I have a distinct advantage when it comes to understanding differences in men and women - because I have been both genders. I had to change my behaviour to fit in with the way women behave so that I am accepted as a woman, and in making those changes I began to observe behaviours that were not learned, they were natural. In fact during my early life I had had to suppress natural female behaviours in order to be accepted as a man and not be seen as 'gay.'

The book that threw most light on this was Deborah Tannen's excellent Talking from Nine to Five (Click here for the US Book) In her book she highlighted the way that men tend to one up each other, a game of constant competition - and of course they organise business the same way into hierarchies than enable them to position themselves against each other as a measure of relative success. When I reached a senior management position I was horrified to discover just how ruthlessly competitive it is. The company car becomes a symbol of importance as does the size of office, expense account, number of reporting staff, and especially share options. Position is more important than performance because most of these ambitious men learn how to benefit from and take advantage of other peoples performance - especially women who have had to fight their way into top jobs by constantly demonstrating performance excellence.

How well you can bluff is far more important at the top - but even more deadly for women is that one of the ways that men often use to get "one up" is to put someone else down. I found myself having to be on guard all the time in case a project did not succeed because everyone else involved was positioning themselves to make it look as if the failure was someone else's fault. The person least prepared for that often took the fall and time and time again I saw women had not been prepared for it.

Competitive men spend time safeguarding themselves or worse if a woman is perceived a competition, which she often is because she is more talented, they will take actions to make sure that she is seen to fail. I have a trans friend who is a motor racing driver and she tells me that when there is a women racing many of the drivers will all try to take her off the track - being beaten by a woman is simply not OK.

It's not all men that act in this way - but it only needs to be one or two to cause a real problem. A woman either has to play the competitive game or constantly guard against it. Who wants to spend their life doing that? I certainly didn't. I felt like a woman disguised as a man in those days and eventually I did the only sane thing - I got out and started my own business. Guess what all those women who have disappeared from the top jobs have done?

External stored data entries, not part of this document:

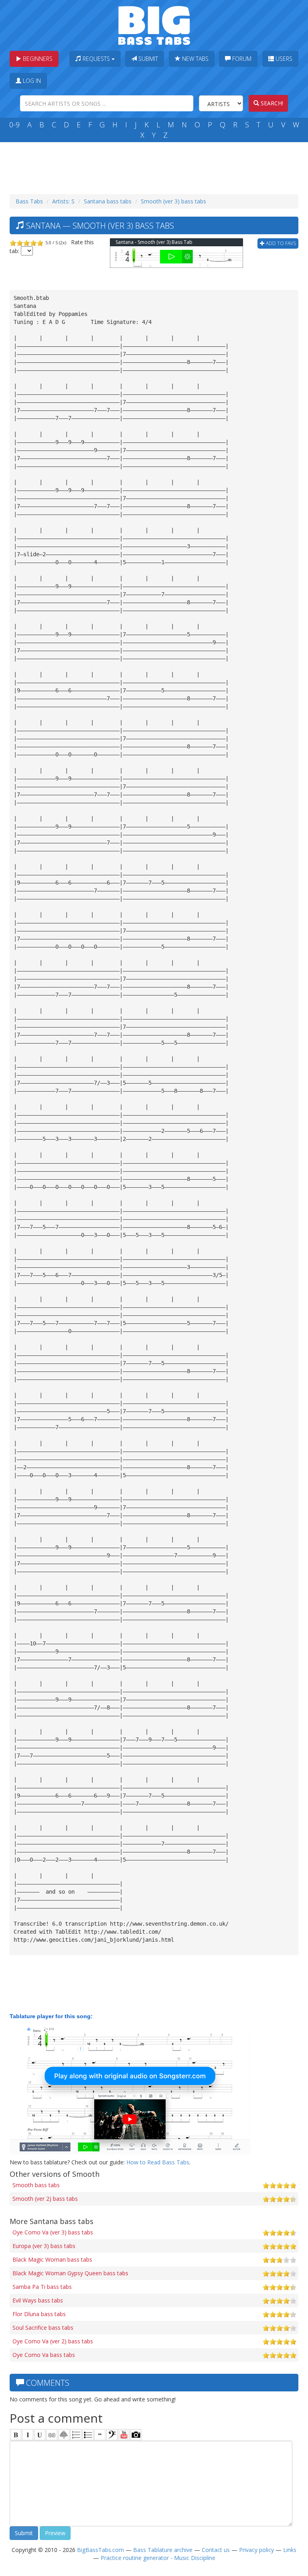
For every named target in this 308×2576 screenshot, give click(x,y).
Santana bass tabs (108, 201)
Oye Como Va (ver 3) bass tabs (52, 2232)
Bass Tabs (29, 201)
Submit (147, 58)
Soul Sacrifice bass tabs (42, 2327)
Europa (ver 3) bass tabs (43, 2246)
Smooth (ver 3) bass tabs (173, 201)
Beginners (37, 58)
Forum (241, 58)
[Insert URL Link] (51, 2434)
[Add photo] (136, 2434)
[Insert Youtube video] (124, 2434)
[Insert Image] (63, 2434)
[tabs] (112, 2434)
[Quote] (99, 2434)
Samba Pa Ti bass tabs (42, 2286)
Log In (31, 80)
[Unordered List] (87, 2434)
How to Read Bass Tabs (157, 2162)
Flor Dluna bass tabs (39, 2314)
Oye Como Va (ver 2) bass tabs (52, 2341)
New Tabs (194, 58)
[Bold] (15, 2434)
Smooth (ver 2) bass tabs (45, 2198)
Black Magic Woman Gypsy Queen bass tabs (70, 2273)
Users (283, 58)
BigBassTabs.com (100, 2550)
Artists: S (63, 201)
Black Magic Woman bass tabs (52, 2259)
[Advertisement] (156, 166)
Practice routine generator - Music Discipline (158, 2558)
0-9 (14, 124)
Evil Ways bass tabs (37, 2300)
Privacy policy (256, 2550)
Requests (96, 58)
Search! (271, 103)
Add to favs (280, 243)
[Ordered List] (75, 2434)
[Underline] (39, 2434)
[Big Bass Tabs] (154, 24)
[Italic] (27, 2434)
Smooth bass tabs (36, 2185)
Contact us (216, 2550)
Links (289, 2550)
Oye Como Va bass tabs (43, 2355)
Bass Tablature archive (162, 2550)
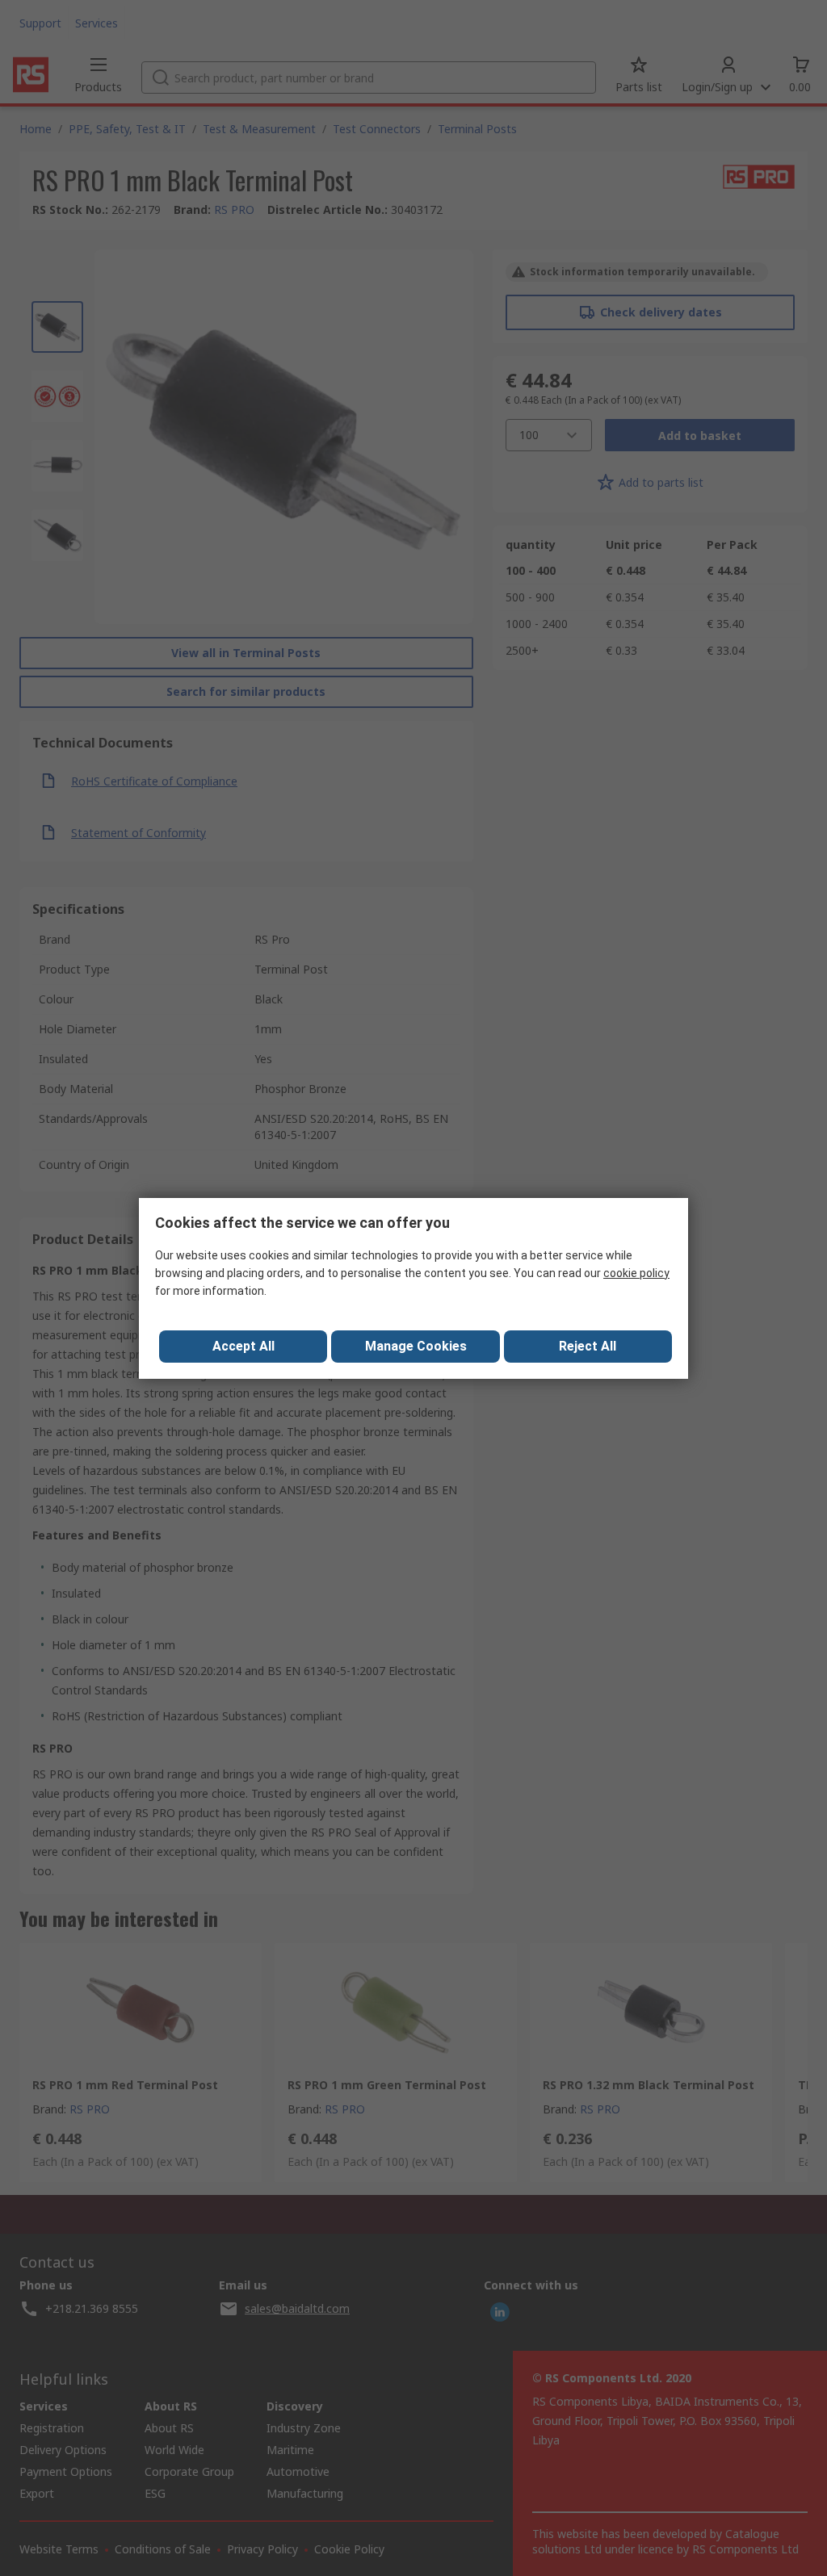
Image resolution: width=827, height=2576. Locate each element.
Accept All (243, 1346)
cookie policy (636, 1273)
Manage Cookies (416, 1346)
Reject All (587, 1346)
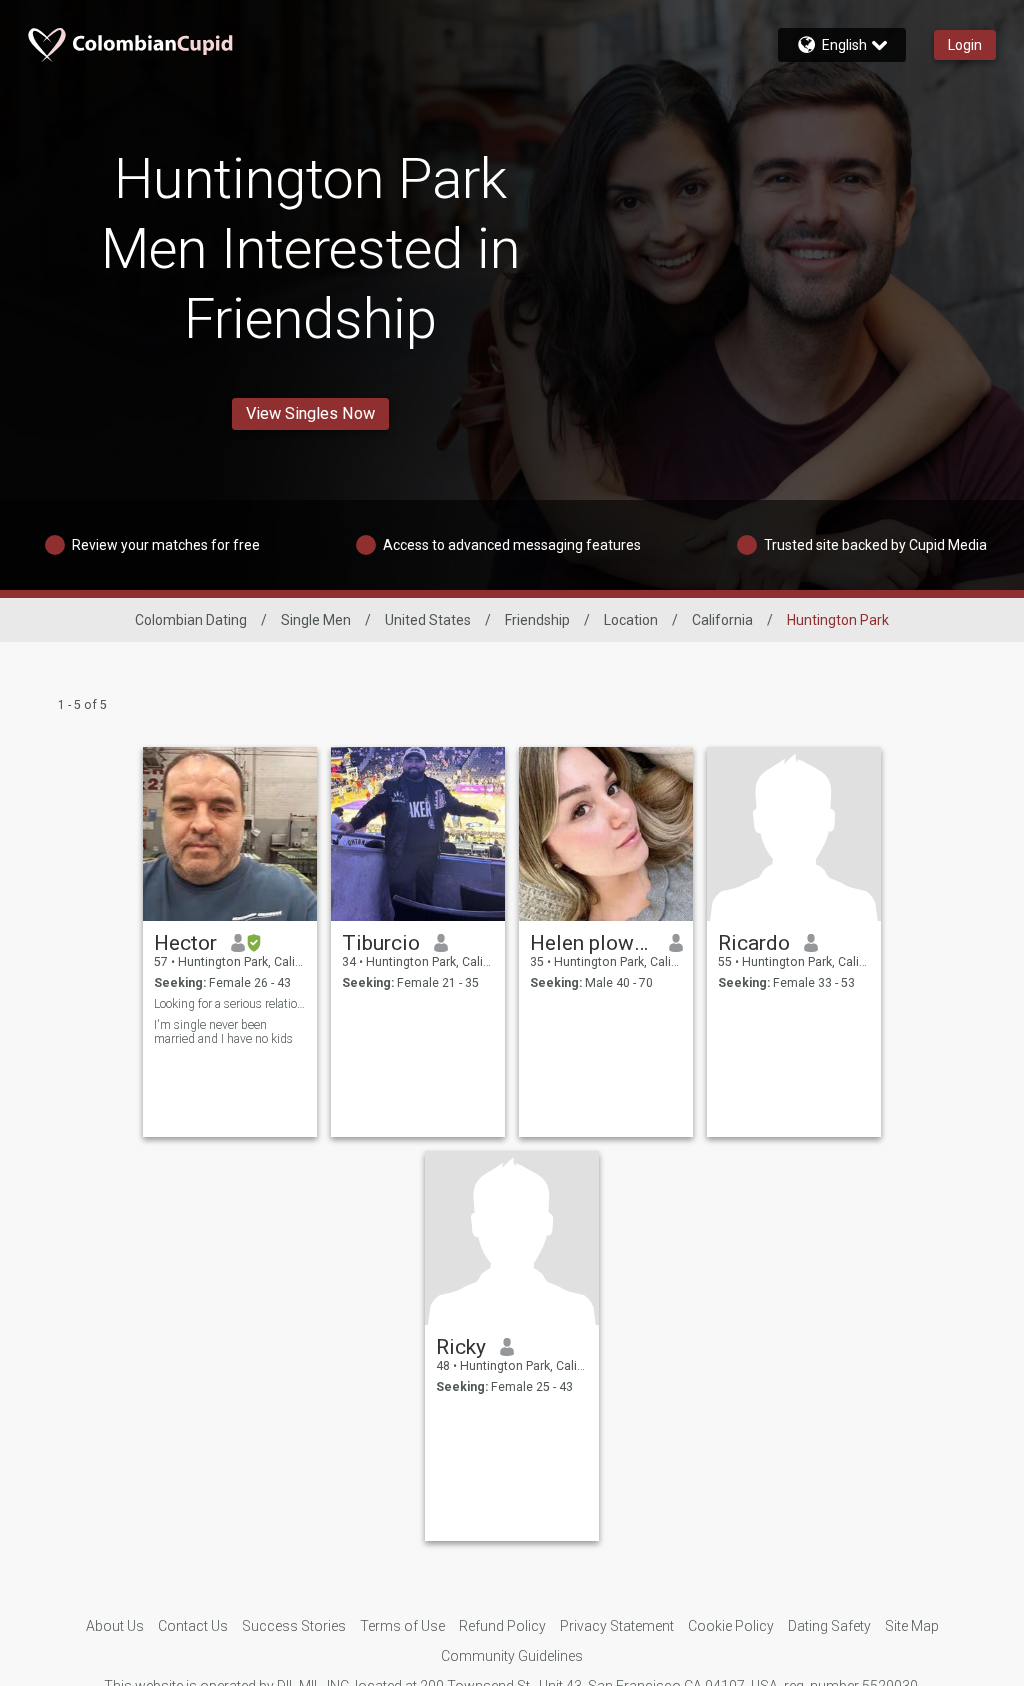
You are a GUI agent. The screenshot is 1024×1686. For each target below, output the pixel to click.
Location (631, 620)
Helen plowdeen (592, 943)
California (722, 620)
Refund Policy (502, 1626)
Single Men (316, 620)
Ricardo (754, 943)
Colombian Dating (191, 620)
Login (965, 45)
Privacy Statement (617, 1626)
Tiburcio (381, 943)
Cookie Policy (731, 1626)
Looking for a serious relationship (230, 1004)
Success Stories (294, 1626)
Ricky (461, 1347)
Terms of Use (402, 1626)
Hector (185, 943)
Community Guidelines (512, 1656)
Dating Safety (829, 1626)
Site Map (912, 1626)
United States (428, 620)
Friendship (537, 620)
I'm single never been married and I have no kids (223, 1032)
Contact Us (193, 1626)
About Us (115, 1626)
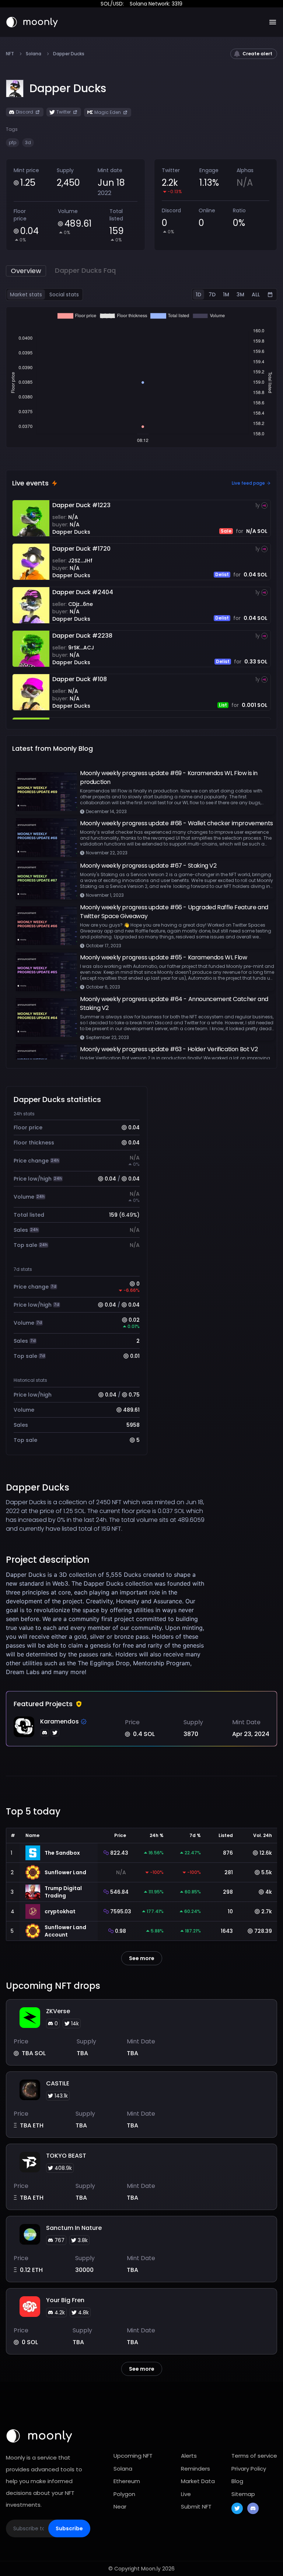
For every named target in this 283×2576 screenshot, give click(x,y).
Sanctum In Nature (74, 2228)
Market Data (198, 2481)
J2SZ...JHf (80, 560)
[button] (67, 88)
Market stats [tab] (26, 294)
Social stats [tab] (64, 294)
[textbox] (107, 1623)
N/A (73, 517)
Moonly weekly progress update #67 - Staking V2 (148, 865)
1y (257, 505)
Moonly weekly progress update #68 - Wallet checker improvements (176, 823)
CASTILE (57, 2083)
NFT (10, 54)
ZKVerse (58, 2011)
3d (28, 142)
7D (212, 294)
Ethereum (126, 2481)
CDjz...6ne (80, 604)
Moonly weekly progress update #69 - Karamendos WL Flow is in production (169, 777)
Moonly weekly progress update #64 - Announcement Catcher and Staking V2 (174, 1003)
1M (226, 294)
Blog (237, 2481)
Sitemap (243, 2494)
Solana (33, 54)
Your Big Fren (65, 2300)
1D (198, 294)
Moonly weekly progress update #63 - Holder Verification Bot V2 (169, 1049)
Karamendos (59, 1721)
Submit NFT (196, 2506)
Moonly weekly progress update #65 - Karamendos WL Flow (163, 957)
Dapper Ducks (71, 532)
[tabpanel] (141, 377)
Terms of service (254, 2456)
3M (240, 294)
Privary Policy (248, 2468)
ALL (256, 294)
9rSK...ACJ (81, 647)
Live (186, 2494)
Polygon (124, 2494)
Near (119, 2506)
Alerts (189, 2456)
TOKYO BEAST (66, 2155)
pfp (12, 142)
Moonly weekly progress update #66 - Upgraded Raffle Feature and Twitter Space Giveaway (174, 911)
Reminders (195, 2468)
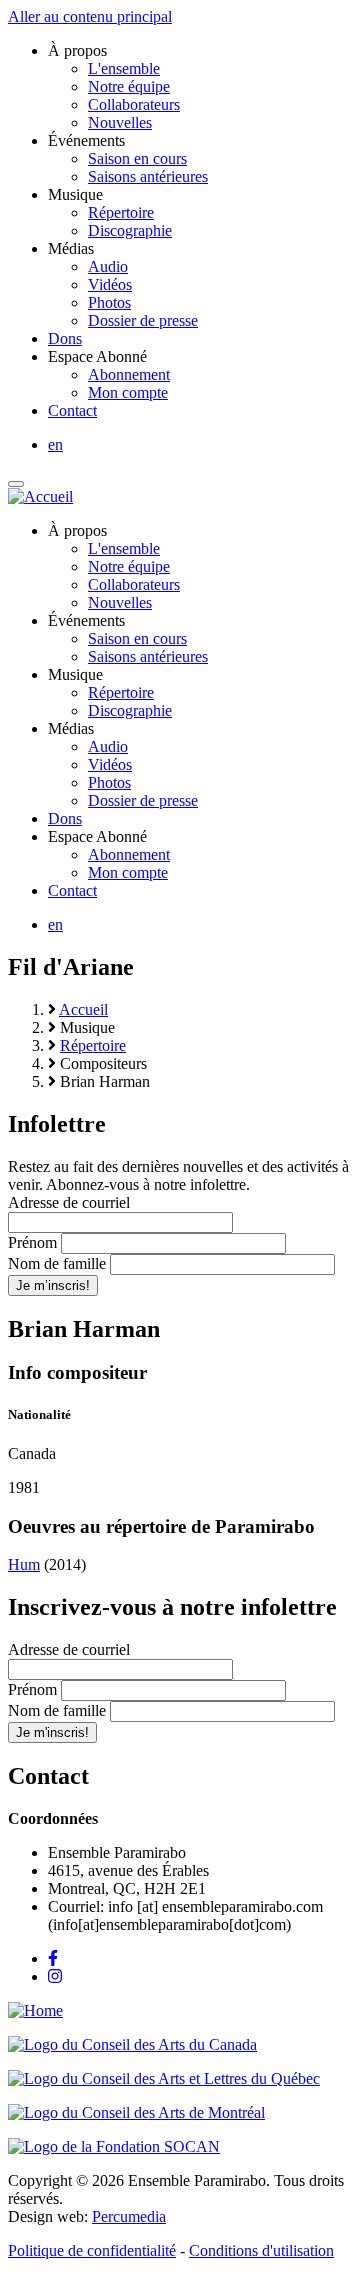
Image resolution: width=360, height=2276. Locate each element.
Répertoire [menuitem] (121, 212)
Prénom (32, 1242)
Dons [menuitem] (65, 338)
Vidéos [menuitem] (110, 284)
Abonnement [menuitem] (129, 374)
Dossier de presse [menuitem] (143, 320)
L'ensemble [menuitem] (124, 68)
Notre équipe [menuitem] (129, 86)
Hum (24, 1564)
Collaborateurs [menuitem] (134, 104)
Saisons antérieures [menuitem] (148, 176)
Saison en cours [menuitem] (137, 158)
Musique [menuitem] (75, 194)
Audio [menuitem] (108, 266)
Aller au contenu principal (90, 16)
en (55, 444)
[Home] (35, 2010)
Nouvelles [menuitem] (120, 122)
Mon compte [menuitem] (128, 392)
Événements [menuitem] (86, 140)
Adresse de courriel (69, 1202)
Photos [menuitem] (109, 302)
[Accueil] (40, 496)
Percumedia (129, 2216)
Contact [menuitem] (72, 410)
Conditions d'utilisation (261, 2250)
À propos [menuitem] (77, 50)
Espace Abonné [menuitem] (97, 356)
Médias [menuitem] (71, 248)
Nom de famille (57, 1263)
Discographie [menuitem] (130, 230)
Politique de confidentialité (92, 2250)
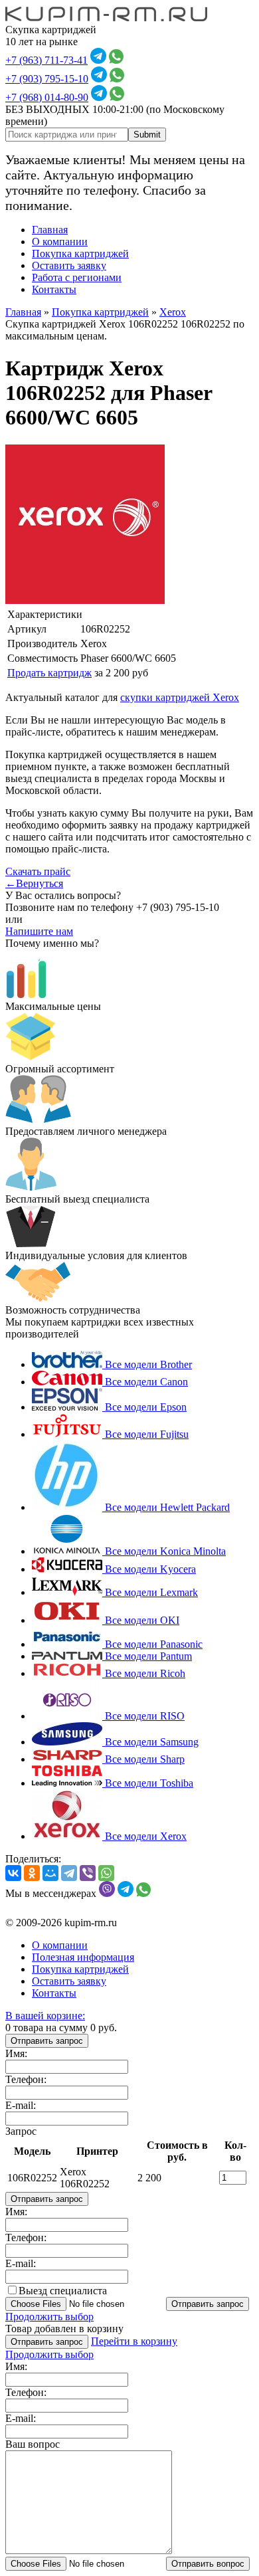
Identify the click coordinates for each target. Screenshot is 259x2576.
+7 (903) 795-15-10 (46, 78)
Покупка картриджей (80, 253)
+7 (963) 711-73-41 (46, 60)
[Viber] (88, 1873)
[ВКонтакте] (13, 1873)
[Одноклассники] (32, 1873)
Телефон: (25, 2079)
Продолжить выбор (49, 2316)
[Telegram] (69, 1873)
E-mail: (20, 2105)
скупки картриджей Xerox (179, 697)
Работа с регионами (77, 277)
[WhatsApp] (106, 1873)
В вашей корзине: (45, 2015)
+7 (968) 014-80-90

According to the Sex and Power Report - 41.5% of SME businesses are now owned jointly or solely by a woman - in the US over 50% of businesses are owned by women. Women can abandon hierarchies in favour of a flatter more networked structure when they can be at the Heart of the business not at the top of it. Women introduce equal opportunities policies, childcare, flexible hours, and a focus on work life balance. More importantly women tend to build companies that are founded on good relationships with customers not on share options and company cars.

I am not sure if the top British companies will ever really change while they are wedded to the hierarchies of power with the huge bonuses and other outward symbols of success paid to those at the top which encourages the ruthless competition. There are some women who thrive in that atmosphere - but in my experience most will reach senior management, experience what it is really like, and start planning their own business - eventually starving top businesses of the talent they need to survive. So if you start to see FTSE 350 companies being taken over or collapsing you will know why.